Using patterns for multi-word expressions

Hi Ines, looking at the ner example here it would be nice to have more information about pattern files using the ner.teach recipe I am struggling to get multiword expressions or anything remotely useful pulled out. I am not sure if this is due to a malformed pattern file or if multiword expressions are impossible to extract.

@swartchris8 Have you seen the example patterns yet? The country patterns have a lot of multi-word examples in them. Under the hood, the token-based patterns follow the same logic as the patterns for spaCy's rule-based matcher. To test and debug the patterns interactively on your text, you might find our demo useful:

@ines Actually looking at the pattern explorer it is still not clear to me how to put lower case multi-string expressions. Or even just how to put longer text into the pattern demo. Out of vocab pattern words also seem to cause a bit of trouble.

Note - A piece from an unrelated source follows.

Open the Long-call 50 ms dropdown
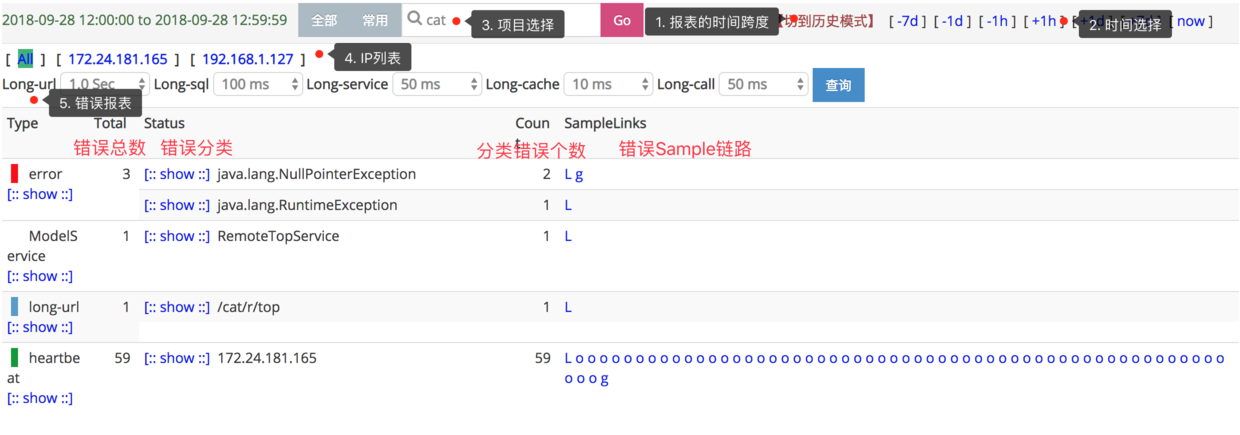The height and width of the screenshot is (435, 1240). pos(764,85)
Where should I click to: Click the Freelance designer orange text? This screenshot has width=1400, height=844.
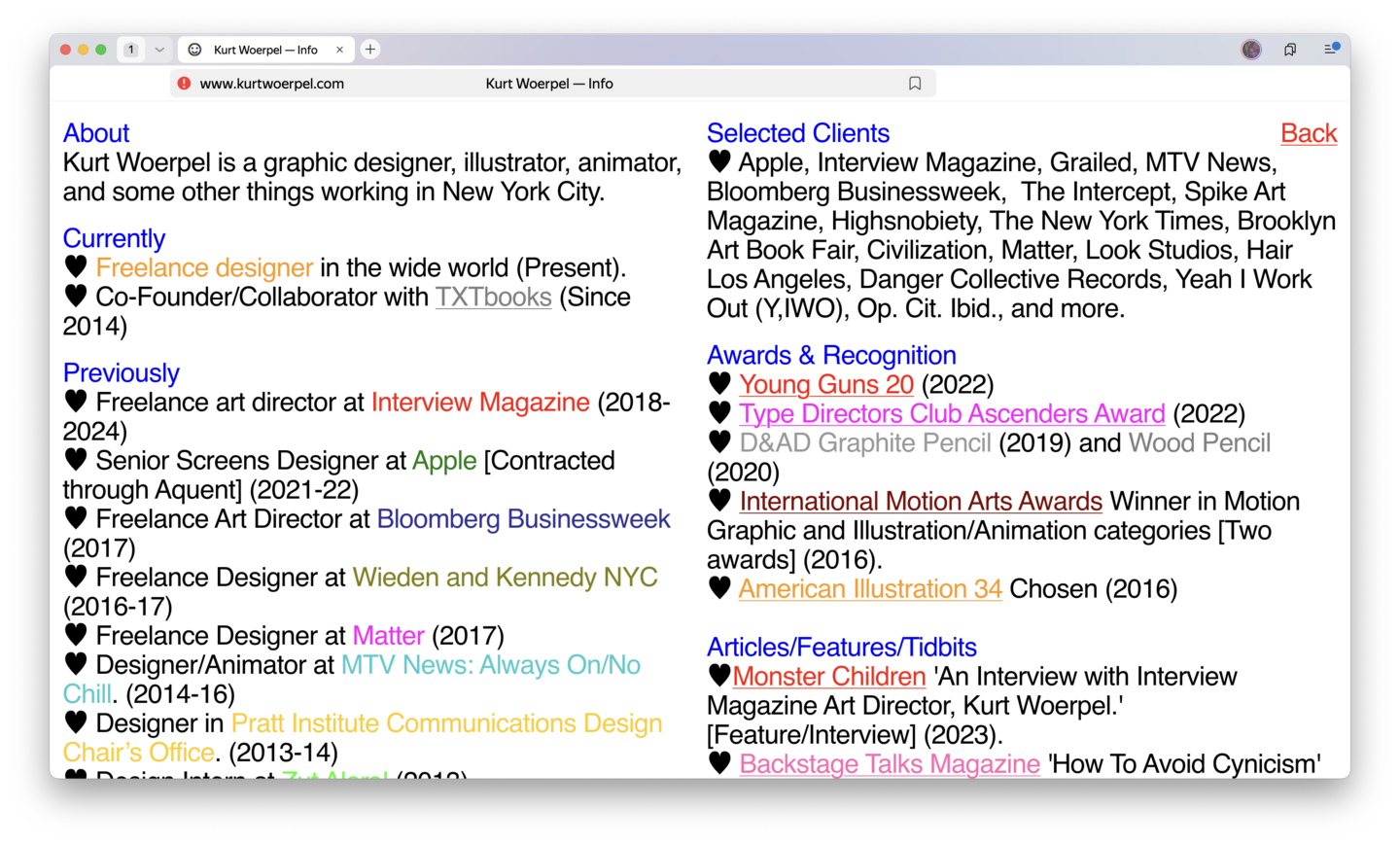[204, 268]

My intermediate solution was just using the “text” key:

{"label": "MINOR_HARM", "pattern": [{"text": "inconvenience"}, {"text":"let down"}, {"text":"upset"}, {"text":"dissatisfied"}, {"text":"dishonest"}, {"text":"no faith"}, {"text":"broken promises"}, {"text":"valuable time"}, {"text":"worried"}, {"text":"not listening"}, {"text":"frustrated"}, {"text":"disappointing"}, {"text":"misled"}, {"text":"time wasting"}, {"text":"time wasted"}, {"text":"does not care"}, {"text":"doesn't care"}, {"text":"fobbing off"}, {"text":"unprofessional"}, {"text":"schock"}, {"text":"frustrated"}, {"text":"annoyed"}, {"text":"loosed time"}, {"text":"loss of time"}, {"text":"irrititating"}, {"text":"ruined"}, {"text":"phone exchange took"}, {"text":"shamed"}, {"text":"emotionally"}, {"text":"calling repeatedly"}]}

@swartchris8 Each dictionary represents one token and each entry in the dictionary represents a token attribute. In the interactive demo, each block on the left represents one token, and each line represents a token attribute.

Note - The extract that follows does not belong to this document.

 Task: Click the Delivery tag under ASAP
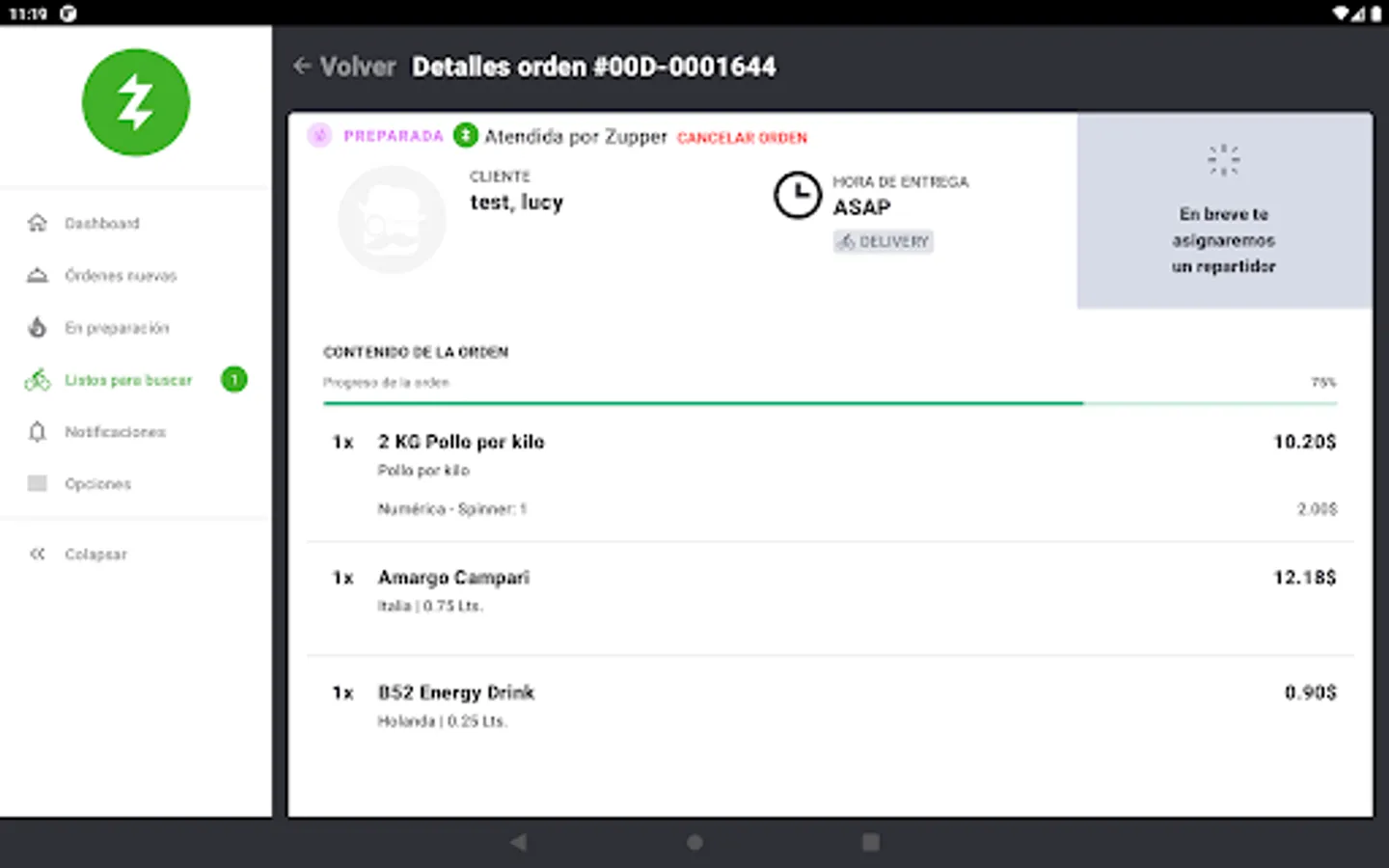coord(883,241)
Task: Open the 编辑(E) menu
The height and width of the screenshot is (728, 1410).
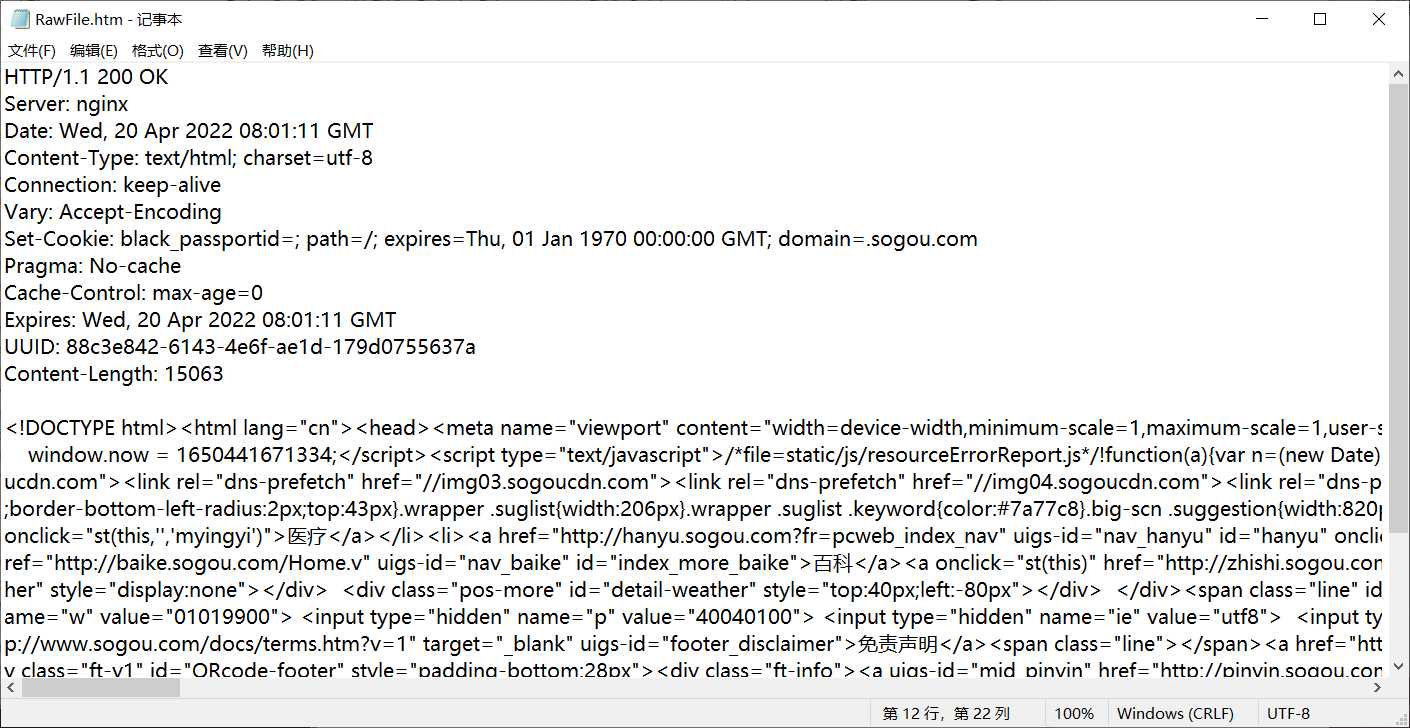Action: (x=94, y=51)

So if you want to match a phrase like “hello world”, you could write a pattern like this:

{"label": "SOME_LABEL", "pattern": [{"lower": "hello"}, {"lower": "world"}]}

This will match a sequence of two tokens: one whose lowercase form matches “hello” and one whose lowercase form matches “world”. So for example, “hello world”, “HELLO world”, “hElLo WoRlD” and so on. See here for the example in the demo.

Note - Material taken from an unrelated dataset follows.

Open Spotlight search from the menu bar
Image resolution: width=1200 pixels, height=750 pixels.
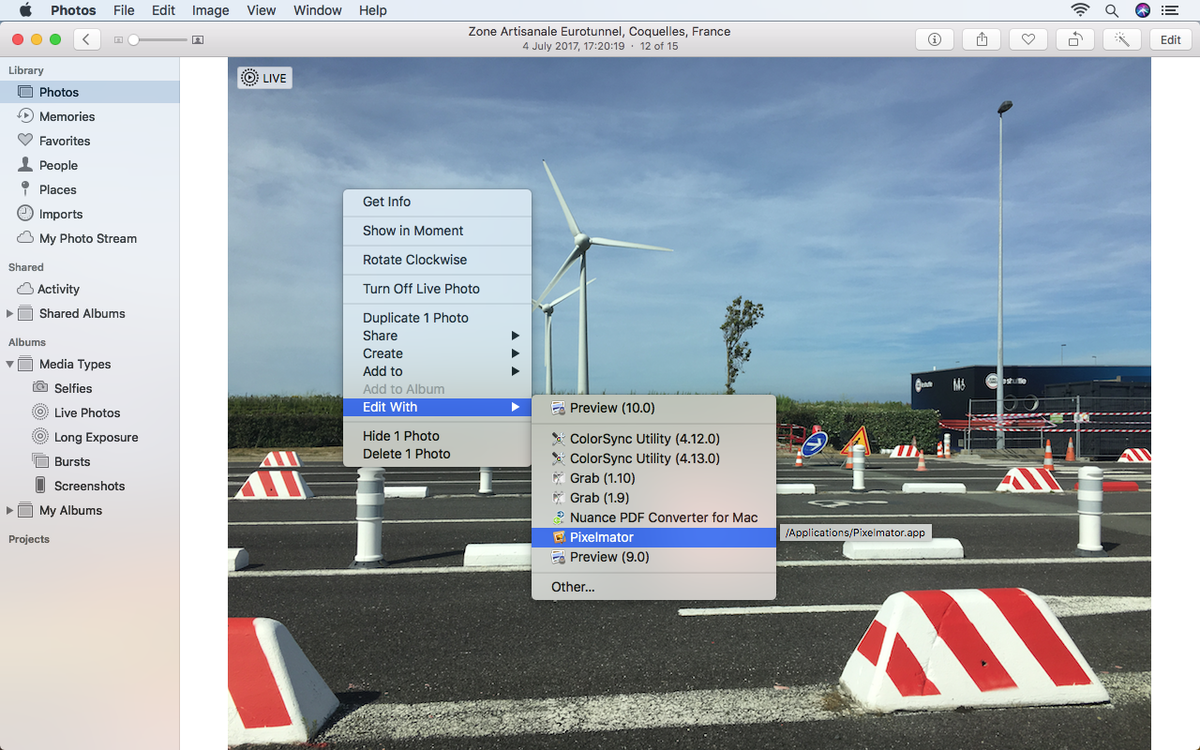pos(1110,11)
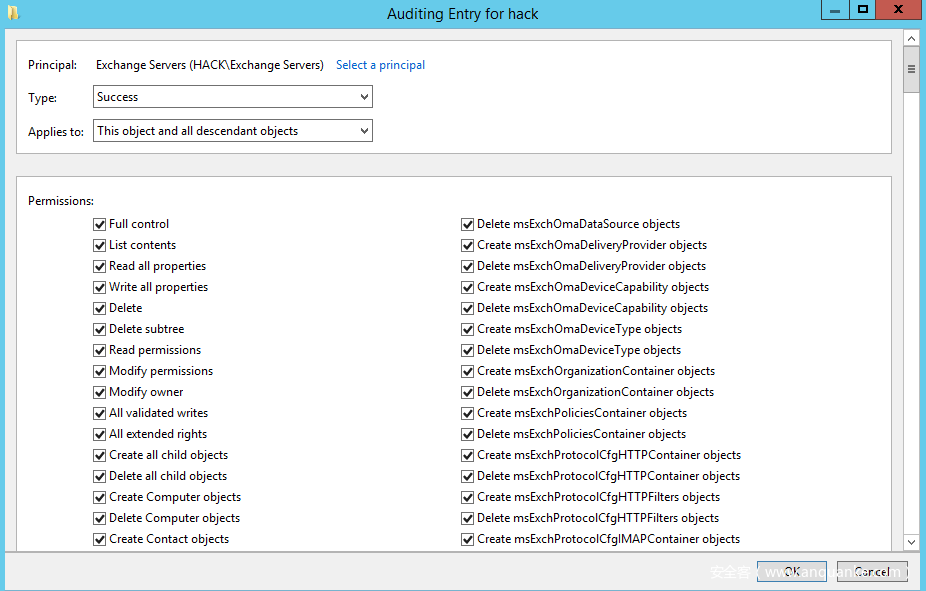Uncheck the Full control checkbox

100,224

For more advanced examples using other token attributes, see the spaCy documentation. Token-based patterns are very powerful, because they let you use a variety of attributes – for example, you could write {"lemma": "have"} to match all tokens with the base form “have” (“have”, “had”, “having” etc). However, you need to pay close attention to spaCy’s tokenization. If you describe two tokens and spaCy’s tokenizer doesn’t split them into two tokens, your pattern will never match.

If you already have word lists and are only interested in exact string matches, you could also write string patterns instead:

{"label": "SOME_LABEL", "pattern": "Hello world"}

This will match the exact phrase “Hello world” (case sensitive).